* _EXERCISE DESCRIPTION_
Copy each line that contains the string "link", taking them from the material.

*** EXTRACTED DATA ***

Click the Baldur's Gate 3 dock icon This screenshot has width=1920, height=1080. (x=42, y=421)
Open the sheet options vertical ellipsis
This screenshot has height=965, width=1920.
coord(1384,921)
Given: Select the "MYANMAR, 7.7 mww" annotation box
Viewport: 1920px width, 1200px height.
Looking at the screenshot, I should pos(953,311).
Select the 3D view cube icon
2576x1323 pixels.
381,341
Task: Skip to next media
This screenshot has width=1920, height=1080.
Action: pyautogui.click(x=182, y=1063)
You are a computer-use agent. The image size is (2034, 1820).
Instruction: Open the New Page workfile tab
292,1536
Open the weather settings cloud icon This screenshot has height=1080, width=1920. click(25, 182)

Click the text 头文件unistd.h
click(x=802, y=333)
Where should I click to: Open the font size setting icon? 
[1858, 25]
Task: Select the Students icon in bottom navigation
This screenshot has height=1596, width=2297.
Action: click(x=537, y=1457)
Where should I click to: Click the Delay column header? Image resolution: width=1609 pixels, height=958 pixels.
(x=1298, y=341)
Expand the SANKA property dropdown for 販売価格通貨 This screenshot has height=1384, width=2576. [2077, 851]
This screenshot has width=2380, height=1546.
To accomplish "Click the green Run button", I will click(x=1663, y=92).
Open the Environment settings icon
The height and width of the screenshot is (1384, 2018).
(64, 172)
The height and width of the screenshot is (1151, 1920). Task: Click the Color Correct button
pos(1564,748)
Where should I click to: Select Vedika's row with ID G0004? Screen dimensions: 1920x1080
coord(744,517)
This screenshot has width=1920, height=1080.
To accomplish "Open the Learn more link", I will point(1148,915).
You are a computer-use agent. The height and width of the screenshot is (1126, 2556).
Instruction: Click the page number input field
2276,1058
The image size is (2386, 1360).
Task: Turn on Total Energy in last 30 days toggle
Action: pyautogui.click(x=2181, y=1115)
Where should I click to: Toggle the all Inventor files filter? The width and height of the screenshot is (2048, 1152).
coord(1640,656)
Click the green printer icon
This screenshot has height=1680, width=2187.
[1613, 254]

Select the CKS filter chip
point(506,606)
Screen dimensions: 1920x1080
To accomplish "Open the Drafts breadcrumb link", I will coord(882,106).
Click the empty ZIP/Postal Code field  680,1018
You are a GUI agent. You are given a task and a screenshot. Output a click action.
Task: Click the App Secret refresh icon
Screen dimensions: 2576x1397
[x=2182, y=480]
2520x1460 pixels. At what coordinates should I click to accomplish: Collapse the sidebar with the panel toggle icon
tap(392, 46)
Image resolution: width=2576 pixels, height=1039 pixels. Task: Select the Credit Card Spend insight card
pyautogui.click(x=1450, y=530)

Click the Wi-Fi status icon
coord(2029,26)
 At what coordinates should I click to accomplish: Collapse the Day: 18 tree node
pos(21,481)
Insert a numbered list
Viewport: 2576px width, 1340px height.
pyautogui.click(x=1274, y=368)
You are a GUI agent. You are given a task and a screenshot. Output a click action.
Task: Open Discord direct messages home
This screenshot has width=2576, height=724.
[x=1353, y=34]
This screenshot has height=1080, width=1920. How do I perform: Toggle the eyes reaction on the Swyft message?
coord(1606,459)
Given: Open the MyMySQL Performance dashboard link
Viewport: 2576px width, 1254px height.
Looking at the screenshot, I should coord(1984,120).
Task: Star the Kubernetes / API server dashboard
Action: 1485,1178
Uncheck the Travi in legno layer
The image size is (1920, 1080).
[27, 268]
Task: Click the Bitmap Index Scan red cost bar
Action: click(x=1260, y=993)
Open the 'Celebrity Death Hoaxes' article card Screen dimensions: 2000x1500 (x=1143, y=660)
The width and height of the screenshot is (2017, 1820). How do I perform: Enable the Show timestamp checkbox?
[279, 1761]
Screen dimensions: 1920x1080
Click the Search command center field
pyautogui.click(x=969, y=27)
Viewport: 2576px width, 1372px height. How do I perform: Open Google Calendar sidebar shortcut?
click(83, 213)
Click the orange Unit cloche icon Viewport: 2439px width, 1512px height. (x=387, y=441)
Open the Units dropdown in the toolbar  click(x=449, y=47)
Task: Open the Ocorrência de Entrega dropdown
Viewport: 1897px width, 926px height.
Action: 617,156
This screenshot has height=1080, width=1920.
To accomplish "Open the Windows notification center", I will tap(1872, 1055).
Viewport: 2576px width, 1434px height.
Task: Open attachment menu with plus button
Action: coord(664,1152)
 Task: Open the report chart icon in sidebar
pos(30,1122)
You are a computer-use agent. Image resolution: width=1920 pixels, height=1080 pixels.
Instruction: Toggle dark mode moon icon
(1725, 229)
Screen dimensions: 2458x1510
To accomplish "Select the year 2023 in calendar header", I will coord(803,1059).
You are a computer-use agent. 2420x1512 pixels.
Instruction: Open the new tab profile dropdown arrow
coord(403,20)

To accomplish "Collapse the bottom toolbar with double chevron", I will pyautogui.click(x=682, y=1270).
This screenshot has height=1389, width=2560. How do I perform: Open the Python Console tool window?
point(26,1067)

*** End of EXTRACTED DATA ***

* _RESULT FOR THIS EXERCISE_
To accomplish "Open the Learn more link", I will point(1148,915).
To accomplish "Open the Drafts breadcrumb link", I will coord(882,106).
Given: Open the MyMySQL Performance dashboard link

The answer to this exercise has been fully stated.